Climate change will wreak havoc on the U.S. economy, leading to as much as a 3% decline in national GDP by the end of the 21st century if left unaddressed — and losses will be far higher in some of the country’s poorest areas, according to a new study.
Researchers behind the study, published in the journal Science, evaluated a number of factors that will contribute to economic decline as average global temperatures continue to rise, including increased energy costs, coastal damage, mortality rates and damage to agriculture. The study authors did not assess some other factors that carry economic costs, like damage to biodiversity, because such losses can be difficult to quantify.
The southern U.S. and mid-Atlantic region will face the worst losses, while some places in the North may actually benefit from higher temperatures, according to the study. In the places where climate change hits hardest — think the entire South from Texas to Florida — the economic losses could be nothing short of devastating. In many locations, GDP decline could total more than 10%, and in the worst-hit county, Florida’s Union County, losses could near 28%.
Predicting the exact consequences of such a climate-fueled recession is impossible, but researchers say the geographic disparities would contribute to political instability and could drive mass migration, with effects felt across the country. “If we continue to emit, you go into this recession and you get stuck in it forever,” says study author Solomon Hsiang, an associate professor of public policy at the University of California, Berkeley. “Conflict and political instability — those kinds of things we don’t see today, but could be baked into the future.”

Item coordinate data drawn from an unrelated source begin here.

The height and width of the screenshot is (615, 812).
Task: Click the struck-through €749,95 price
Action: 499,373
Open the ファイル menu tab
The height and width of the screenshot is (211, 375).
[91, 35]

The study assumes greenhouse emissions continue on their current trajectory, with average global temperatures rising between 2.6°C (4.7°F) and 4.8°C (8.6°F) by the turn of the century. Nearly every country agreed to work to keep temperatures from rising to those levels in the 2015 Paris Agreement. But the document’s target of keeping temperature rise below 2°C (3.6°F) was a long shot when countries brokered the deal in 2015, and it faces further uncertainty following President Trump’s decision to withdraw.
The research comes as the Trump administration seeks to undo policies aimed at addressing climate change, arguing that they harm the economy. Some climate change rules and regulations may restrict economic growth in certain areas. But, as the new research shows, leaving the issue unaddressed carries serious risks and costs — something Trump has shown less interest in addressing. The Trump administration has changed the way the federal government considers the cost of climate change — known as the social cost of carbon — in cost-benefit analysis. The decision gives agencies more leeway to give more weight to immediate economic benefits of some decisions, while giving less weight to the long-term economic disruption caused by climate change. Beyond that, Trump has begun the process of undoing Obama-era climate regulations and sought to defund research that will foster renewable energy growth.

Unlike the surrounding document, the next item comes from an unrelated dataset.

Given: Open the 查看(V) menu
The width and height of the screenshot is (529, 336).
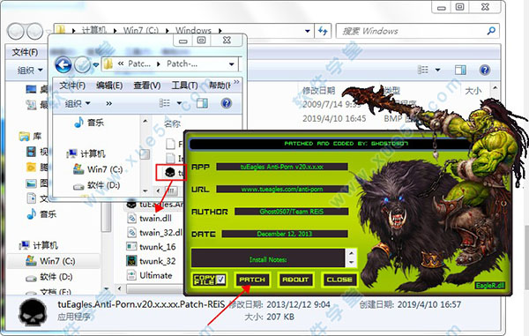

Despite Trump’s position on climate change, some have suggested that research on global warming’s costs could sway some in the administration. “The pendulum for environmental protection can swing back and forth,” writes Duke University public policy professor William A. Pizer in an editorial accompanying the study. “Yet conservative governments, including the current one, have maintained an emphasis on [cost-benefit analysis].”
The study only evaluates the economic impact of climate change in the U.S., and the study authors acknowledge that the worst effects of climate change will likely occur outside the country. Those impacts could also affect the U.S., drawing the country into foreign conflicts and increasing global instability. The U.S. military has called climate change a “threat multiplier” and connected it to mass migration and instability. That instability may originate outside U.S. borders, but the effects will resonate domestically, even if we do not know how significantly.